Within a week, she hopes to be back home in B.C. to her friends, two older sisters and her dog Mister. In the meantime, she and her parents are being trained how to keep her heart's battery charged and its controller - or the brain of the heart - safe in her satchel.
"We're almost home and can see the light at the end of the tunnel," said Kolby's father, Barry Zanier. "We're thrilled."
The batteries last about five hours, but can be charged in a car lighter socket during the 10-hour drive home.
Kolby also knows to ensure the external cable or machine doesn't get snagged or caught in a door.
"At this point, Kolby doesn't want a transplant," Buchholz said. "I think she wants to go home, wants to be a little bit like a normal child, go back to school, think about what all happened in the last few months and then reconsider this."

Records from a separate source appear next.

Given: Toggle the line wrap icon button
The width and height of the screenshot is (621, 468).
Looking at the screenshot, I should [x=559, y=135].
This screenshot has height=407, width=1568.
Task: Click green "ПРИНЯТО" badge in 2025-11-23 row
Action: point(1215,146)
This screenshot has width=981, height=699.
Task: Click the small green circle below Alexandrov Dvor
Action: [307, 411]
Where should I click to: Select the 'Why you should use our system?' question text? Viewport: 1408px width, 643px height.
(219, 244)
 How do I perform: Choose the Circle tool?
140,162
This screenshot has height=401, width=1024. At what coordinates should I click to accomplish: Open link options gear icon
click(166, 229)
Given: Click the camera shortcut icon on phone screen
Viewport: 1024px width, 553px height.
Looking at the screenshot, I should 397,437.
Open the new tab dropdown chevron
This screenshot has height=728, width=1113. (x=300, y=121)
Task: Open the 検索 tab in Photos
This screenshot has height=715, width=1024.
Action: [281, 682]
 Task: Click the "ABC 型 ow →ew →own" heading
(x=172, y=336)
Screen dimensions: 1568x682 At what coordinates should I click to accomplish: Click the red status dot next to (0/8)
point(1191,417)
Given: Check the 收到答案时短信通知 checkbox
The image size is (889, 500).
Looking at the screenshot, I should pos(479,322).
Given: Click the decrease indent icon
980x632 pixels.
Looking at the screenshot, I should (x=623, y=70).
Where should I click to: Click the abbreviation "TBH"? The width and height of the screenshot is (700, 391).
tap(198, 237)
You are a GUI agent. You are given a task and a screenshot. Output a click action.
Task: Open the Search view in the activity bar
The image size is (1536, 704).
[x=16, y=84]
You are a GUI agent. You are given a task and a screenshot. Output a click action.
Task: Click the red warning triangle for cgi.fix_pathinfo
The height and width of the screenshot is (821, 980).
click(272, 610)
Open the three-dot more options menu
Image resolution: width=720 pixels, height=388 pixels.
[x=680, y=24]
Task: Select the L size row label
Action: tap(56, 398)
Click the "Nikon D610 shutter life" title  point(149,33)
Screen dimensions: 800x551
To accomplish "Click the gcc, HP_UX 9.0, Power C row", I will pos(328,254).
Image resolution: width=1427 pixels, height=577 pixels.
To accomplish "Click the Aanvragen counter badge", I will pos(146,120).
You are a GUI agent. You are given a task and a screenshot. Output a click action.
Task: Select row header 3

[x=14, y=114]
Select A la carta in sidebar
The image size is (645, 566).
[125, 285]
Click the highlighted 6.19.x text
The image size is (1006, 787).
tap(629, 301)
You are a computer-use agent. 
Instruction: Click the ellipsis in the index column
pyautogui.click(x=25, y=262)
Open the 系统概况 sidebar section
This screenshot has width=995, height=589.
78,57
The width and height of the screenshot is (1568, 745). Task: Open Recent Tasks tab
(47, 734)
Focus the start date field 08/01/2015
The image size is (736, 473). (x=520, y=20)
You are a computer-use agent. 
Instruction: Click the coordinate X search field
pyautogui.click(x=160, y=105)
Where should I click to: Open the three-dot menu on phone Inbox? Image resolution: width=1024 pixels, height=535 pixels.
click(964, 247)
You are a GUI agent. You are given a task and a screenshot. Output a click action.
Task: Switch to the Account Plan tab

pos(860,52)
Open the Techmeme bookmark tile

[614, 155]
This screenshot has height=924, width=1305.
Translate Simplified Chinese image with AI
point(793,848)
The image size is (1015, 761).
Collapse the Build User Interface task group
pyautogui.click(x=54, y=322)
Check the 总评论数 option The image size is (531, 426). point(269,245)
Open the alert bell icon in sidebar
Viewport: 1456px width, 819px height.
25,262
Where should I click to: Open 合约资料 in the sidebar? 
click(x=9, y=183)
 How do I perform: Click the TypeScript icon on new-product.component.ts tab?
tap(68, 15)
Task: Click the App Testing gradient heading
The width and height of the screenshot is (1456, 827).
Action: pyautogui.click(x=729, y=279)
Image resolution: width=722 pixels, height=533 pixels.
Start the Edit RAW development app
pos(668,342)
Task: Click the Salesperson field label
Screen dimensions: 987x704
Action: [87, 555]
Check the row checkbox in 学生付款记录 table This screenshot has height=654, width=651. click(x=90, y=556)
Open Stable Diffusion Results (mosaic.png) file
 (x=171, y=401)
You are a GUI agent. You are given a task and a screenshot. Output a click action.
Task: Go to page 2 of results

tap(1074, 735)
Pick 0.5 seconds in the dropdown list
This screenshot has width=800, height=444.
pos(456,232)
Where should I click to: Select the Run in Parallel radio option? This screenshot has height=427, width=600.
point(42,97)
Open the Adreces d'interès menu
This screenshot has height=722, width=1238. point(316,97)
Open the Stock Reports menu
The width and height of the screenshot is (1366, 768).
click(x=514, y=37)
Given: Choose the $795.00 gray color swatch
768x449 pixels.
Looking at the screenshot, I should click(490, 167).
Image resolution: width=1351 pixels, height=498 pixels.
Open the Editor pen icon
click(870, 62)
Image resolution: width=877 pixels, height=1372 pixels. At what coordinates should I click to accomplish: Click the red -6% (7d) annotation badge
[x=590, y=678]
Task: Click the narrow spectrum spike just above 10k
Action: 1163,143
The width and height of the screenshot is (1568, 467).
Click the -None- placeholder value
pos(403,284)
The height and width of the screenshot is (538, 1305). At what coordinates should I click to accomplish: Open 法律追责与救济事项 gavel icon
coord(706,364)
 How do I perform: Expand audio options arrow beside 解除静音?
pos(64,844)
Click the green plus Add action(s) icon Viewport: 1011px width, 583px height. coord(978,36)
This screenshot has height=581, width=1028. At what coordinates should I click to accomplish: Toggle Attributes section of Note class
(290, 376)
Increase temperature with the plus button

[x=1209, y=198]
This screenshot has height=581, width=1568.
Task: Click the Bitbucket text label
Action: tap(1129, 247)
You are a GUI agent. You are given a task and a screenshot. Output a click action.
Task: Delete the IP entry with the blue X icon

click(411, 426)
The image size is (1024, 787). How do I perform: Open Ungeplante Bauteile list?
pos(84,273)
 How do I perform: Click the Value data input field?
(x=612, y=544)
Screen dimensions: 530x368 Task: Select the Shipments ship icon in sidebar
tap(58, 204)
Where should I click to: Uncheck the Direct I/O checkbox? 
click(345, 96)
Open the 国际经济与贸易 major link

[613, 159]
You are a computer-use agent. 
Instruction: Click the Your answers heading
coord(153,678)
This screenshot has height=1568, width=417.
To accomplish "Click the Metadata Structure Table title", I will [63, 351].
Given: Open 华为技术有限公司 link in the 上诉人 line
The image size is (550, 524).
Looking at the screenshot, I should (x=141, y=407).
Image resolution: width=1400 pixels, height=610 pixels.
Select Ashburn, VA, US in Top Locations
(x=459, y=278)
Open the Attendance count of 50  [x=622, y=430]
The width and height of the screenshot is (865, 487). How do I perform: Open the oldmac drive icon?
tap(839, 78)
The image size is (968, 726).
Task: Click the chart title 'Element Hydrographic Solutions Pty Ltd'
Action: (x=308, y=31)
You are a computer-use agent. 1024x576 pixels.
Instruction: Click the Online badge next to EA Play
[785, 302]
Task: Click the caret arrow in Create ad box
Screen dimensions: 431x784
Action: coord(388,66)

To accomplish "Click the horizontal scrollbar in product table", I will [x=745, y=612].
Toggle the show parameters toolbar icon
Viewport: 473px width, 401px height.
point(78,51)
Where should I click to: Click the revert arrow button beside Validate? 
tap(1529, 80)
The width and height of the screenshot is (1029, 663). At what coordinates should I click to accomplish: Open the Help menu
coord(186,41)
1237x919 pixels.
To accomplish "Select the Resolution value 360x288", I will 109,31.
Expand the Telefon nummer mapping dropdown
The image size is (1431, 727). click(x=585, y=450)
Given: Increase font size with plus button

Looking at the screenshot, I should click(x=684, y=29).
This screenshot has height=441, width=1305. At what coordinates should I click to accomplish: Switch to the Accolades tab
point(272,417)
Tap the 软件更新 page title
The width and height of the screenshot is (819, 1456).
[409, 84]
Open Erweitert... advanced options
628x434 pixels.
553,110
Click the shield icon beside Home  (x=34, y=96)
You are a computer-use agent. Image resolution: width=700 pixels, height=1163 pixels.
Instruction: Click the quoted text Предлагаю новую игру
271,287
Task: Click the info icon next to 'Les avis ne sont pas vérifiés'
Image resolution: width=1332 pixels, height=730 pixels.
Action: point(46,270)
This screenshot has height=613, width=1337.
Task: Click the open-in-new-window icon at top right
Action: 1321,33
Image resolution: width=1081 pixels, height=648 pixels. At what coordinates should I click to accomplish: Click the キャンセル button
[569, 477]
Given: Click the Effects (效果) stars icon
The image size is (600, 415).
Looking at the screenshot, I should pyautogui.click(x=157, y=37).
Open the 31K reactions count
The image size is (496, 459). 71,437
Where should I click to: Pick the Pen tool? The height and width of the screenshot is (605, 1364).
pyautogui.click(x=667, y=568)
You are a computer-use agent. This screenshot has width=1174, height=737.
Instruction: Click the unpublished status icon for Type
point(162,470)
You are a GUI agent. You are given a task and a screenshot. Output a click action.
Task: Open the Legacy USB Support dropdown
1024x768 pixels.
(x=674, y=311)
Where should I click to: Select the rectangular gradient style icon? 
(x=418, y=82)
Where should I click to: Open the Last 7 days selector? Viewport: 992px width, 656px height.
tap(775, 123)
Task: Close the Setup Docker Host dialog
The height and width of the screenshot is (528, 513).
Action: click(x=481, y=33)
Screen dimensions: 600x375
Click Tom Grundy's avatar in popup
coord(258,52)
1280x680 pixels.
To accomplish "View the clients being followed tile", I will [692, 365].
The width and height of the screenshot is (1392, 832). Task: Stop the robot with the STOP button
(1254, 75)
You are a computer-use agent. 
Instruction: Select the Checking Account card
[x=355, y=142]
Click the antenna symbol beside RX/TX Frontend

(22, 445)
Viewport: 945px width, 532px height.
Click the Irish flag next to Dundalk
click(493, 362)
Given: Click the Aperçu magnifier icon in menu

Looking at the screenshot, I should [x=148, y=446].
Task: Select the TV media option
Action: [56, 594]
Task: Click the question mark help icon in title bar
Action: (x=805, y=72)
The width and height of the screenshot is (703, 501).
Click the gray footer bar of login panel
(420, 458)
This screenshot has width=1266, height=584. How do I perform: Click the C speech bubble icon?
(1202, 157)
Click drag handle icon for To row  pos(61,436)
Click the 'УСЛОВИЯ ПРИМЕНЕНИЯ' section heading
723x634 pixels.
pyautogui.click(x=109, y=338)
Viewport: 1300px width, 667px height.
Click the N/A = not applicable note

Buchholz said the pump will keep Kolby happy for five to 10 years before she needs to consider putting her name on the heart transplant list, compared to the three to six months most patients are attached to the Berlin heart. And while the Berlin heart is only used as a lastditch emergency measure for very sick people, Buchholz said the Heart-Ware pump can be used sooner to prevent people from reaching that stage.
"The overall risk is much, much lower, plus the quality of life is much, much higher," he said. "The Berlin is a good device, but times are changing and I think this is the future of the devices. . In the end, our hope is one day we don't need Berlin hearts at all anymore and we have much better devices even for the babies."
Buchholz said the HeartWare pump is currently in regulatory stages of approval for use in Canada.
"It's a big change," he said, and could be even more revolutionary if a company succeeds in building a device where all the parts are internal.
"I think right now, it's still a bridge to transplant, but I hope in the next 10 years we will actually see devices where everything is inside. It would then be an alternative to transplantation."